EXERCISE DETAILS
Output every line of the source data below as a JSON list of strings, one string per line, skipping blank lines and omitting the pictures.

--- Begin THE INPUT ---

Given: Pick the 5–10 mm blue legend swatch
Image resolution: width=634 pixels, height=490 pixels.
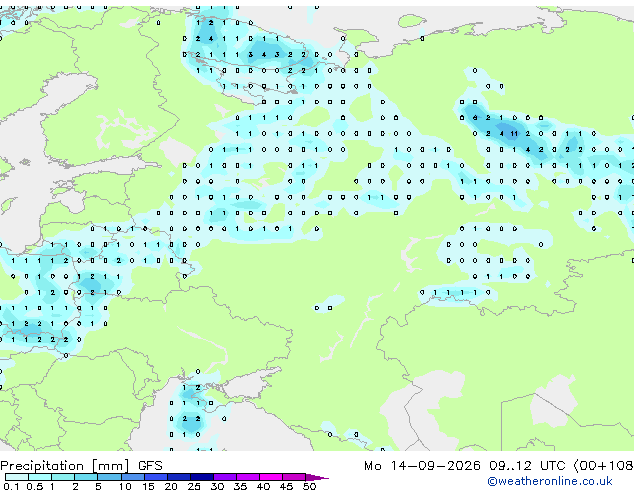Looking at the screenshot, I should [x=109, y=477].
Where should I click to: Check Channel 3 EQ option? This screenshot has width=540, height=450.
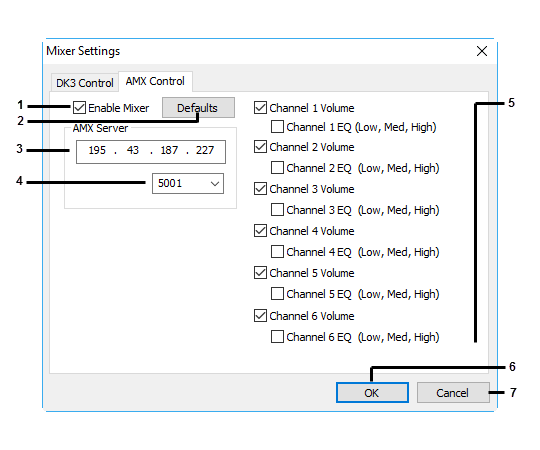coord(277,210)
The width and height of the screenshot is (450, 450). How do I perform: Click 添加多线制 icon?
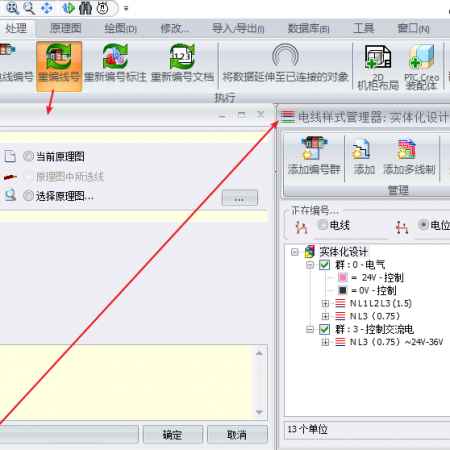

--- End THE INPUT ---

EXPECTED ANSWER
[
  "Given: Pick the 5–10 mm blue legend swatch",
  "Image resolution: width=634 pixels, height=490 pixels.",
  "Looking at the screenshot, I should [x=109, y=477].",
  "Where should I click to: Check Channel 3 EQ option? This screenshot has width=540, height=450.",
  "coord(277,210)",
  "The width and height of the screenshot is (450, 450). How do I perform: Click 添加多线制 icon?"
]